My focus wasn't on the fact that it was making paper clips, my focus was on the optimizer part.
Exponential growth of that form that is totally unchecked simply does not exist. All things have limits that check their growth, and the assumption a computer will grow like mad is exactly that - an assumption - one formed from extreme ignorance of what general AI will look like.
As a counterpoint, there seems to be some major assumptions on what evolving systems cannot do on your part.
In Earths history we've had any number of these "uh oh" events. The Great Oxygenation Event being one of the longest and largest. Little tiny oxygen producing bacteria would quickly grow, and the check that stopped their growth was a massive set of free radical death that killed nearly every living cell in the ocean at the time. And then the system would build back and do it again and again.

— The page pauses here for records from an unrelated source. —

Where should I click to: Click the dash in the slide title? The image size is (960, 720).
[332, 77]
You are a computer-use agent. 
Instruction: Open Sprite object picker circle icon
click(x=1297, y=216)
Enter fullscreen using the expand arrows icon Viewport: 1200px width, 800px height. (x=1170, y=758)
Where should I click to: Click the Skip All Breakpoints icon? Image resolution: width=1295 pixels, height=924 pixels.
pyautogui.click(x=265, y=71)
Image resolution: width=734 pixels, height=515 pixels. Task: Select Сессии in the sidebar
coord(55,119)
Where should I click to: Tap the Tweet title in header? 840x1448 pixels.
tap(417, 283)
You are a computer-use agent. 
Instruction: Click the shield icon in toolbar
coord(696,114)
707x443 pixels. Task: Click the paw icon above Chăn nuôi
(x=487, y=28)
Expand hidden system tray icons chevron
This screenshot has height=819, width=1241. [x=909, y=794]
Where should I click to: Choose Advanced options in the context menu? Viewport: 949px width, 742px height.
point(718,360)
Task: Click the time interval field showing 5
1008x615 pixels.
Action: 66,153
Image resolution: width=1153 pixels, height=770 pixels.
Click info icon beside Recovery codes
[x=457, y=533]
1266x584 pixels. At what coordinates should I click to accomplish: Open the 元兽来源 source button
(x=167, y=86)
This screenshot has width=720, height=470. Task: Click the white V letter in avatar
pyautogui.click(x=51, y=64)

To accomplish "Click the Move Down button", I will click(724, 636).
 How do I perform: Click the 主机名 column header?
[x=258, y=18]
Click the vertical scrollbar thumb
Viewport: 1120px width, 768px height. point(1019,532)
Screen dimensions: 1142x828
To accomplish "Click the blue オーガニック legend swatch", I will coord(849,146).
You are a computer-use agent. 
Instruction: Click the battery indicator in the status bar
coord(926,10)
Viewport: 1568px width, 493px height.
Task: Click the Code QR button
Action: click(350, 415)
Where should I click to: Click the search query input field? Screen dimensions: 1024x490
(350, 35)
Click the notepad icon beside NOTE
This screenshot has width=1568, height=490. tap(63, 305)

Ignoring black swan events, especially of your own making, is not a great way to continue existing. If there is even a low chance of something causing an an extinction level event, ensuring that you do not trigger it is paramount. Humans are already failing this test with CO2 going "Oh, its just measured in parts per million", not realizing that it doesn't take much to affect the biosphere in unfriendly ways for continued human existence.